EMX Watchdog Query

Chris_MC · January 4, 2013, 5:54am

Hi All,

I have an application running on an EMX module that has watchdog enabled. Now and again I have noticed that looking at my log files that the watchdog has kicked in and reset the device. This happens out at one of our customer sites were we have quite a few of the devices installed. Not every device has restarted via watchdog (all the same application program) and they appear to run for varying lengths of time before the watchdog kicks in (few weeks, 2-3 months). So I am trying to identify what the issue could be.

The watchdog runs on its own processing thread and is set with quite a high time-out of 2 minutes. I have a few of questions, that maybe someone can answer:

On searching the forum, someone mentioned that the ChipworkX watchdog maximum time-out was actually 15 seconds. Is there a maximum time-out for watchdog on the EMX module i.e. I set it for 2 minutes but is it actually ignoring this? (Note this is at the very beginning of the application being installed, I gather once the time-out has been set for the first time it can’t be changed).
Has anybody come across any functionality or bug that can lock up all other processing threads i.e. during my initial development I discovered that if making outward tcp connections I unplugged the Ethernet cable, the hanging tcp socket would block all other processing threads and the watchdog would eventually kick in (I fixed this by ensuring the application only listened for incoming tcp connections and made no outbound tcp connections).

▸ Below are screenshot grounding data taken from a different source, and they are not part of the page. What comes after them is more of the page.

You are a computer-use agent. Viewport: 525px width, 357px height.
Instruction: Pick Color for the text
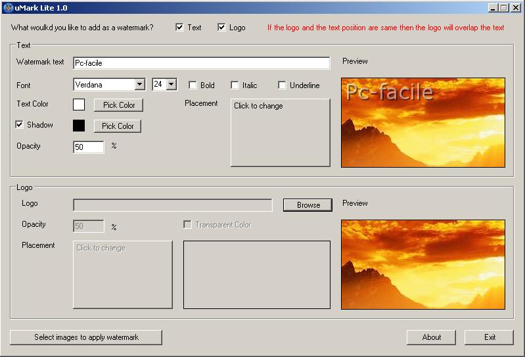click(119, 105)
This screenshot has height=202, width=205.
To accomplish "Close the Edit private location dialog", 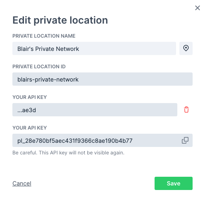I will tap(198, 8).
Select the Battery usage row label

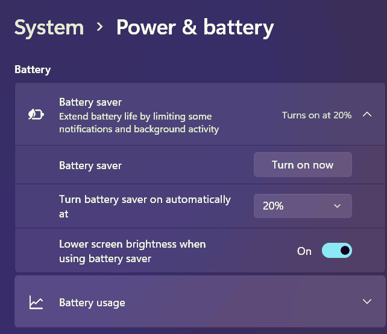(92, 303)
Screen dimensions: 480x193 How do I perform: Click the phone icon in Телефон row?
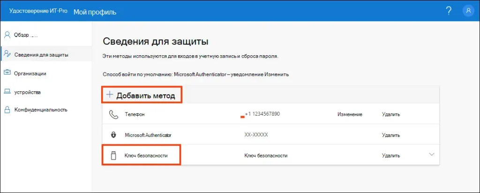point(113,114)
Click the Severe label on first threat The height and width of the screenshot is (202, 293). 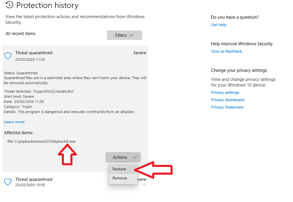[139, 53]
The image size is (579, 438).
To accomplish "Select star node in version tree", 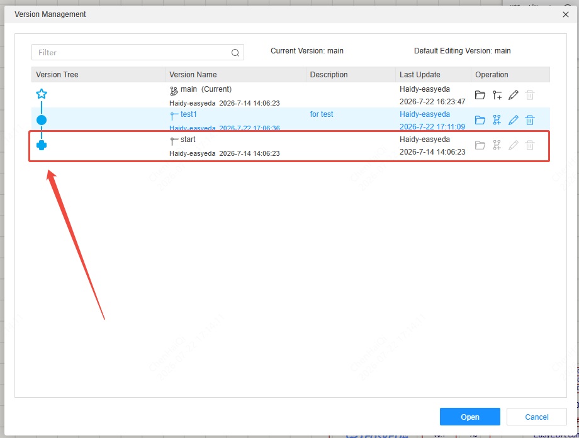I will pyautogui.click(x=42, y=94).
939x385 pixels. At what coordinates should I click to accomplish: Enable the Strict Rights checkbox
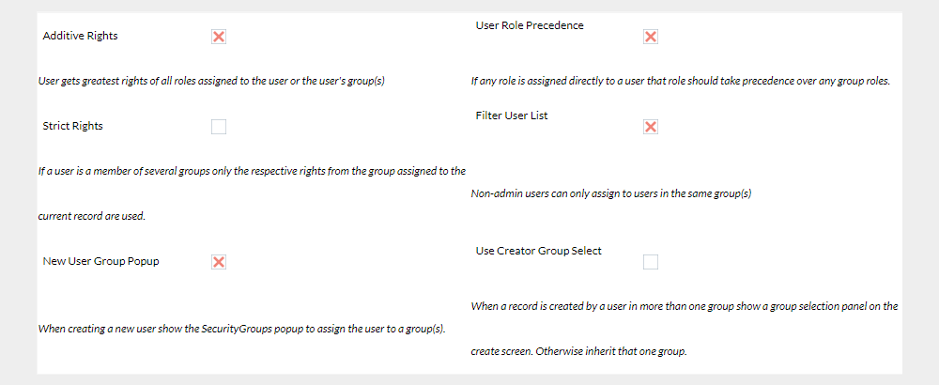[x=219, y=127]
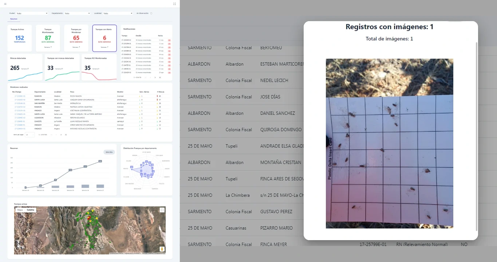Viewport: 497px width, 262px height.
Task: Open the Ciudad dropdown
Action: pyautogui.click(x=32, y=13)
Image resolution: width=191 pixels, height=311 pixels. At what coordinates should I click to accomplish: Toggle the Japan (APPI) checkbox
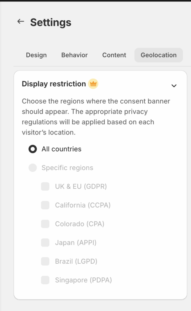[45, 243]
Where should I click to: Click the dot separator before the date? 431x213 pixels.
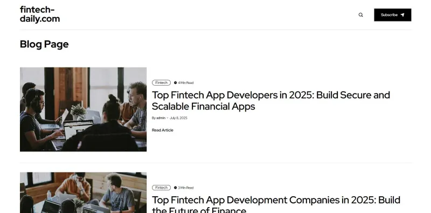tap(168, 118)
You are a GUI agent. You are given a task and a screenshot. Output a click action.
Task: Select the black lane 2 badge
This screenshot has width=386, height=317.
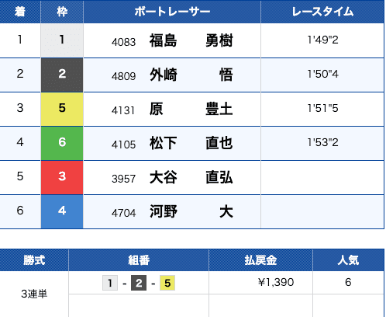click(x=62, y=75)
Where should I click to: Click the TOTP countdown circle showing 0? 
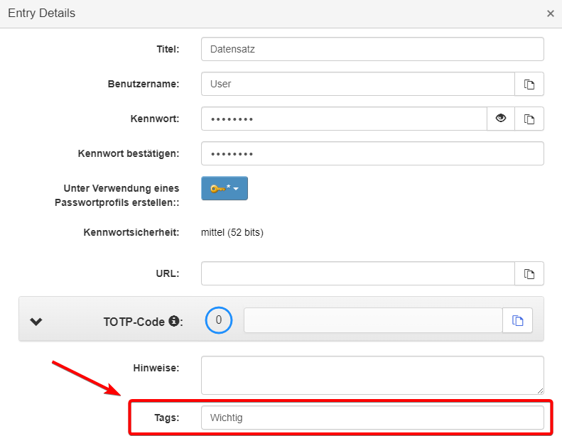[x=219, y=320]
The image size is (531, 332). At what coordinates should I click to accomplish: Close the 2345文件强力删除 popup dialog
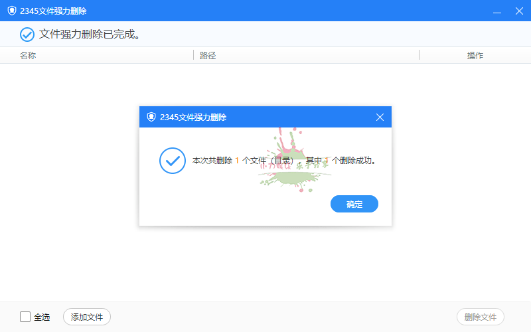coord(380,117)
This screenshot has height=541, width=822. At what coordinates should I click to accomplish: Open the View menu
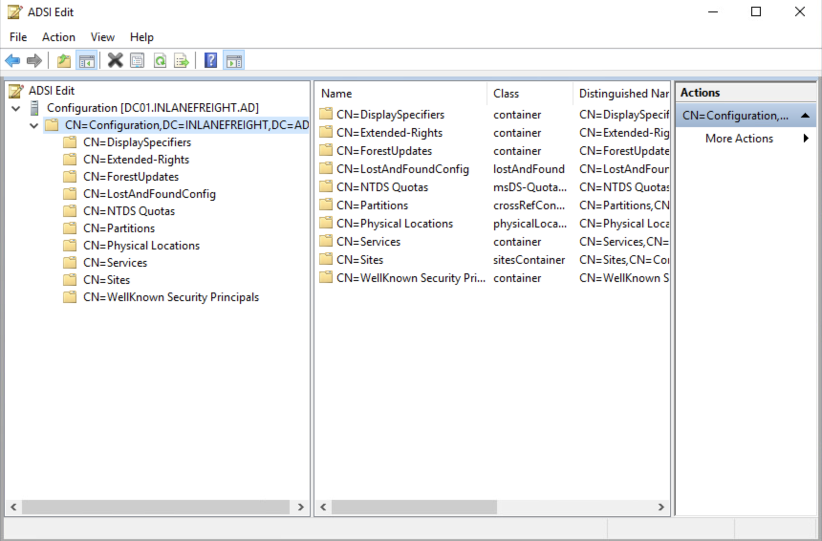tap(102, 37)
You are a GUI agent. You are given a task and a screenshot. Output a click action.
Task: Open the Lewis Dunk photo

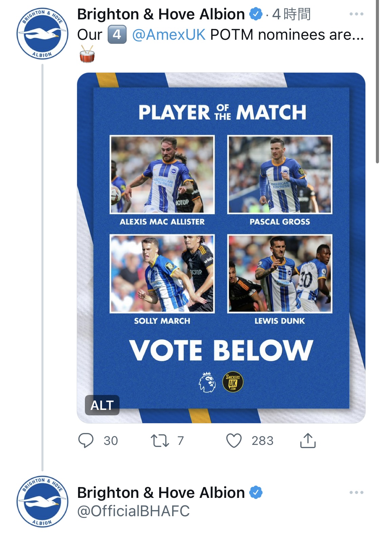(x=280, y=273)
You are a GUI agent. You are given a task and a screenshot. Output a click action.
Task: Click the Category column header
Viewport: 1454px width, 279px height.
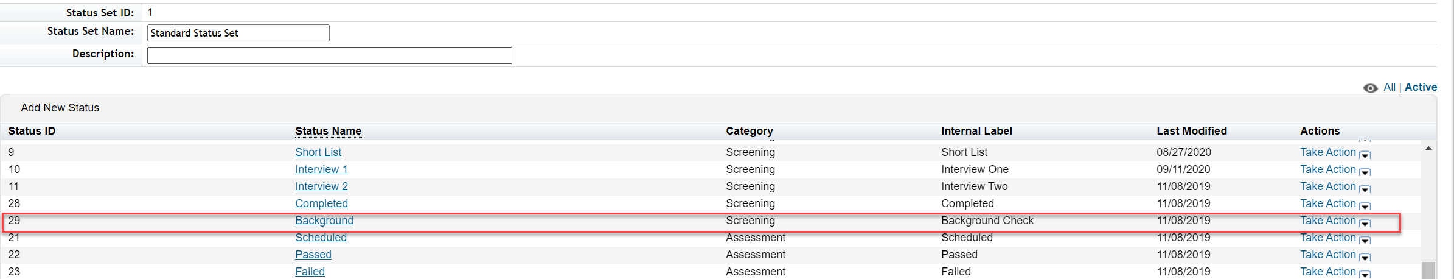750,131
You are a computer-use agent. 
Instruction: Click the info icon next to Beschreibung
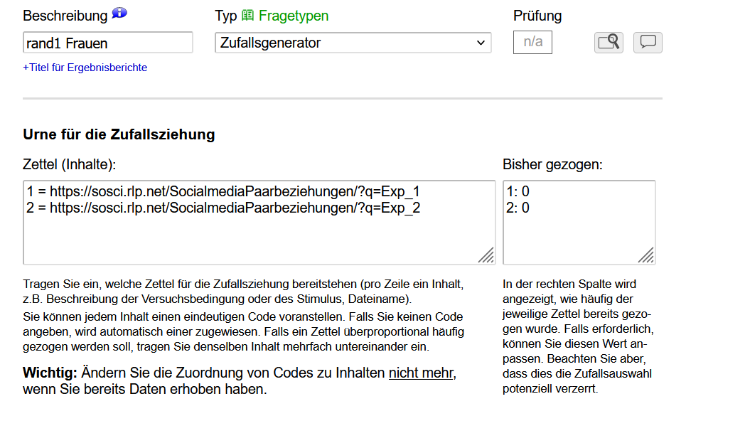click(x=119, y=14)
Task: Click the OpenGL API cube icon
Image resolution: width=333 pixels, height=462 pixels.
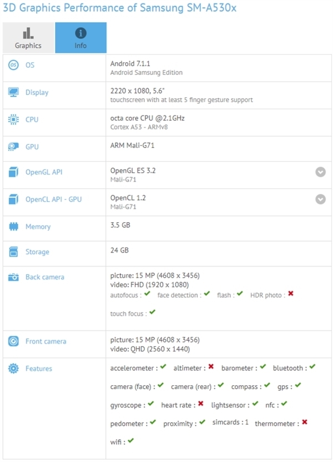Action: coord(12,172)
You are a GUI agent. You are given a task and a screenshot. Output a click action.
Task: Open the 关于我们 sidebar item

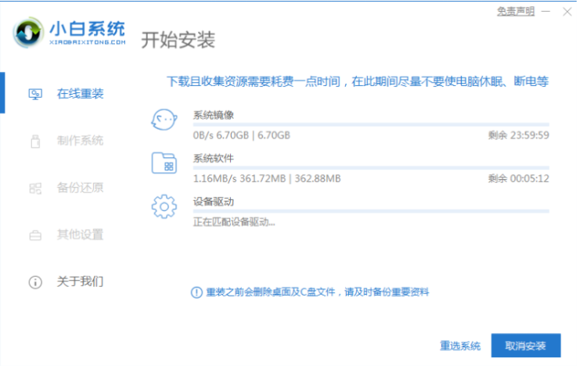tap(80, 281)
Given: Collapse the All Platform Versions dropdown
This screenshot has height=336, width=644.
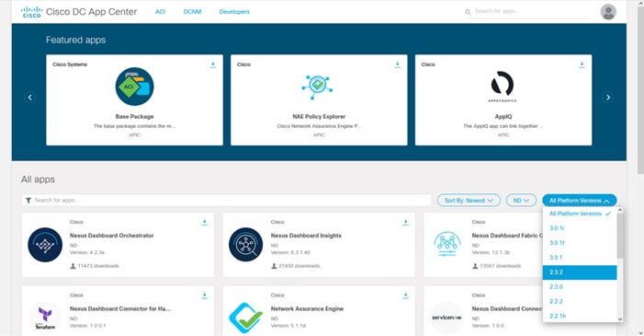Looking at the screenshot, I should [580, 201].
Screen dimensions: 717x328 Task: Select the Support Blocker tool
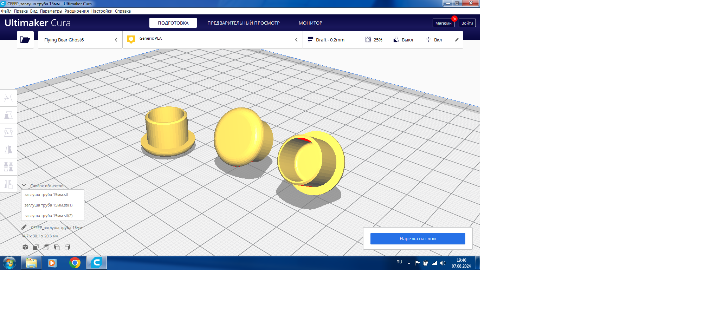pos(8,184)
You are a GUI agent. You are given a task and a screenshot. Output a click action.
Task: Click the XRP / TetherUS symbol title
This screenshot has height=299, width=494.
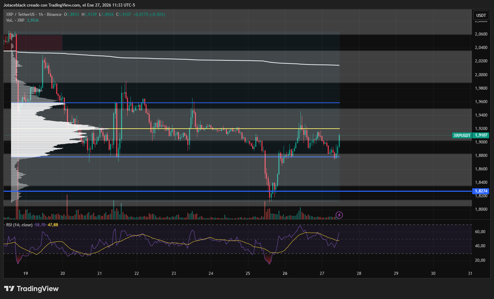pyautogui.click(x=20, y=14)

I have noticed that during some functional routines, that the application appears to run slow on executing other routines i.e. one processing thread periodically initiates an SPI data transfer, during this period other functionality appears to run slow as if the SPI transfer thread is blocking the rest of the threads.

I understand that threads are managed via a time-slicing schedule. Have any bugs been reported in this area (Googling didn’t seem to bring up anything)?

Finally the application is currently running on framework 4.1. I am waiting to move over to 4.2 until the SystemUpdate functionality has been added back. Plus I gather from reading on the forum there is an issue with UDP on EMX with 4.2.

Sorry for the long post. Thanks in advance!

Gus_Issa · January 4, 2013, 8:29am

Using netmf 4.1 or 4.2?

taylorza · January 4, 2013, 8:38am

This got lost in the long post

James_ghielectroncs · January 4, 2013, 9:36am

You are probably seeing the effect of SPI taking processing power to complete it’s actions, it should not block the thread, but think of threads in this situation as a call stack of instructions from different sections of code.

There was a checksum issue with UDP, however this has been fixed and will be available in the next up-coming release.

Do you have any code snippets where you at the least suspect that the lockout could occur?

Gus_Issa · January 4, 2013, 10:52am

Calling any native method, SPI or other, will block the entire system until it is completed. This is why NETMF is not real time.

But you have timeout set to 2 minutes so I do not see how SPI will take 2 minutes to send data! My guess is that there is an uncaught exception that terminates your app and then watchdog fires in 2 minutes after.

Aron_Phillips · January 4, 2013, 12:09pm

I ran a test with Micro Framework 4.2 and can assure you that Watchdog on EMX does allow for at least 2 minutes reset counter. The test set the Watchdog to 121ms and the reset switch to 120ms and it is working as expected.

Chris_MC · January 4, 2013, 12:32pm

Thanks for all the replies.

I will look into any activities that could be taking longer than two minutes to complete. The SPI transfer does involve large file sizes, but like you say it has never taken anywhere near 2 minutes to complete.

As I mentioned earlier I switched my TCP socket to be a listener rather than attempting connections. One question I do have is during send or receive, once the TCP connection has been made, if it is a large number of bytes, does that itself lock up the entire system until all the data has been sent or received?

I don’t think the application is crashing out as around all the processing threads and the starting application thread, there are try/catches within their processing loops - though maybe there is a bug in something that ignores the try/catch and drops out regardless.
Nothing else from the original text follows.